O texto foi assinado pelo vice-presidente Geraldo Alckmin, no exercício da Presidência da República, após aprovação do Congresso Nacional em setembro de 2023. O acordo havia sido firmado pelos integrantes do Mercosul em dezembro de 2019.

Entre os principais pontos previstos estão a ampliação do uso de documentos eletrônicos, a adoção de processos aduaneiros mais rápidos e baseados em gestão de riscos, além do fortalecimento da transparência regulatória e da cooperação entre autoridades de fronteira.

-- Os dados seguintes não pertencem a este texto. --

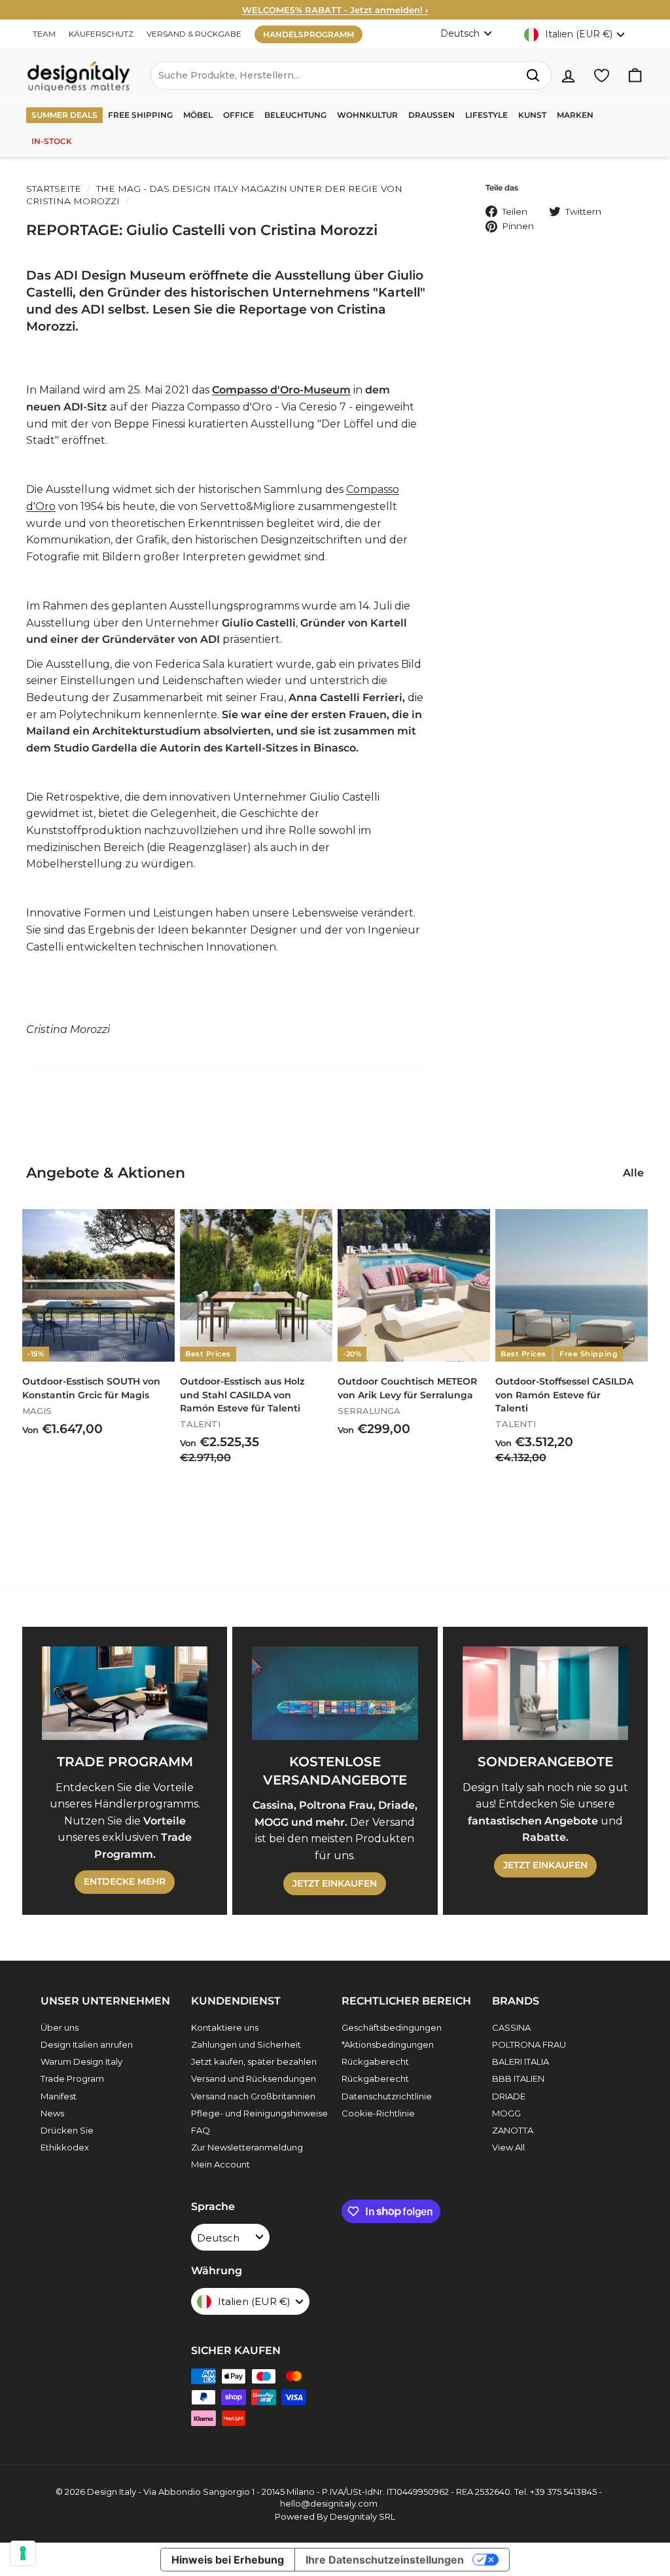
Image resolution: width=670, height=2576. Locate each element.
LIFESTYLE (486, 115)
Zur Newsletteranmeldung (247, 2147)
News (52, 2113)
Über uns (60, 2027)
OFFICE (238, 115)
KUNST (532, 115)
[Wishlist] (601, 75)
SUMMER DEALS (64, 115)
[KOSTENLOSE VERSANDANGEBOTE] (334, 1692)
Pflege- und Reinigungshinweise (259, 2113)
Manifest (59, 2096)
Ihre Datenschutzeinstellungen (385, 2559)
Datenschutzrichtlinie (387, 2096)
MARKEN (575, 115)
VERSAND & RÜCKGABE (194, 34)
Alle (633, 1173)
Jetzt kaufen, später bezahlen (254, 2061)
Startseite (53, 188)
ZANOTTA (512, 2130)
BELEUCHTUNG (295, 115)
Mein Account (220, 2164)
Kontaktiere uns (224, 2027)
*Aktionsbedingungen (388, 2044)
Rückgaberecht (375, 2061)
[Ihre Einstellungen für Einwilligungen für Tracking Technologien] (22, 2553)
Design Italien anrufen (87, 2044)
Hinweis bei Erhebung (227, 2559)
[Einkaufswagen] (635, 75)
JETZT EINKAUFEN (334, 1883)
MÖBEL (198, 115)
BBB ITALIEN (518, 2078)
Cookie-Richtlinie (378, 2113)
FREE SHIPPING (140, 115)
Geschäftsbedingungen (392, 2027)
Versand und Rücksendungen (253, 2078)
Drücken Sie (67, 2130)
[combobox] (351, 75)
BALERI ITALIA (520, 2061)
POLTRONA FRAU (529, 2044)
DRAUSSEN (431, 115)
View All (508, 2147)
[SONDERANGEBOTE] (545, 1692)
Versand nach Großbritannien (253, 2096)
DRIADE (508, 2096)
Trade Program (72, 2078)
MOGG (506, 2113)
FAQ (200, 2130)
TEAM (44, 34)
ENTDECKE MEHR (125, 1881)
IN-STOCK (51, 141)
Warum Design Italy (81, 2061)
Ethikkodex (65, 2147)
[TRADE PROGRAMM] (124, 1692)
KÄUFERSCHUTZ (101, 34)
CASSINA (511, 2027)
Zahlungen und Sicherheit (246, 2044)
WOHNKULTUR (367, 115)
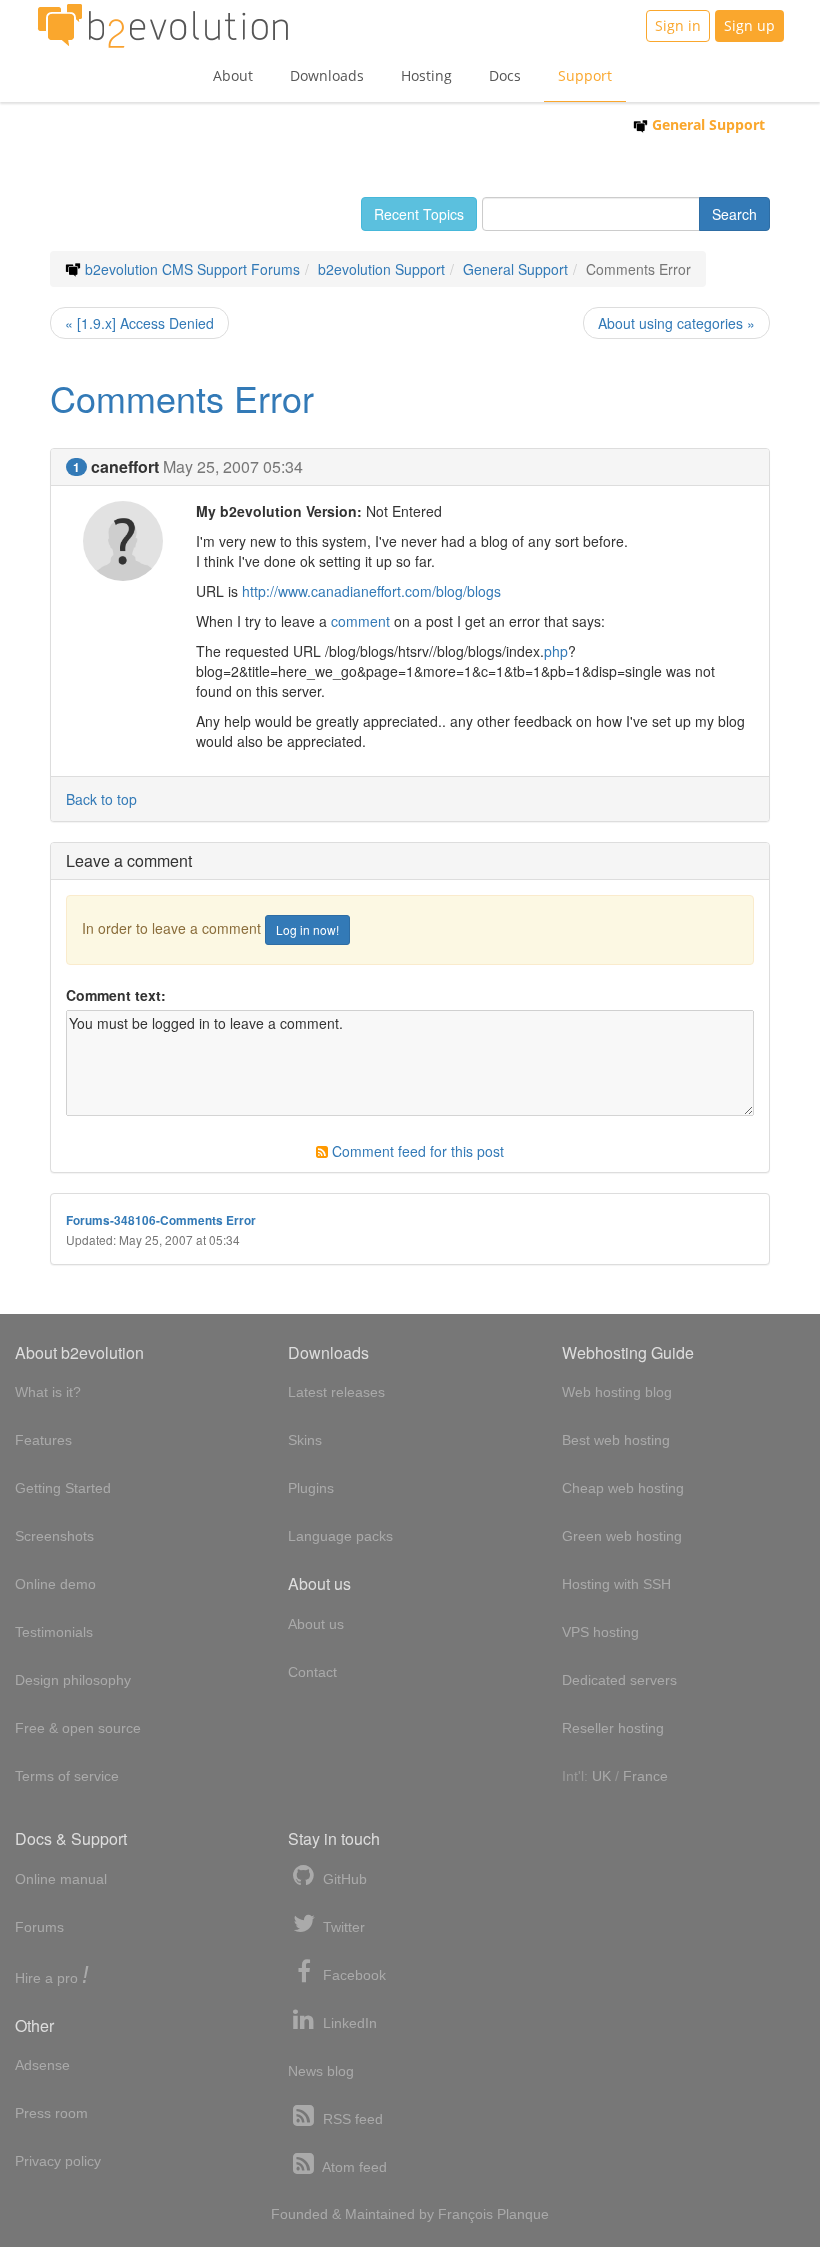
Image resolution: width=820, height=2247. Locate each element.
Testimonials (54, 1632)
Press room (51, 2113)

A medida também estabelece mecanismos para agilizar o despacho de mercadorias perecíveis e ampliar o intercâmbio digital de certificados sanitários e de origem. Outro destaque é a implementação do Guichê Único de Comércio Exterior, sistema voltado à integração de procedimentos comerciais.

Segundo o governo, o acordo deverá reduzir custos operacionais, diminuir prazos de liberação de cargas e aumentar a segurança jurídica para empresas exportadoras, especialmente micro, pequenas e médias companhias.

Atos futuros que alterem o conteúdo do acordo ou criem novos compromissos financeiros para o Brasil continuarão dependendo de aprovação do Congresso Nacional. A expectativa do governo federal é ampliar a competitividade regional, facilitar operações logísticas e incentivar a participação de empresas brasileiras no mercado internacional.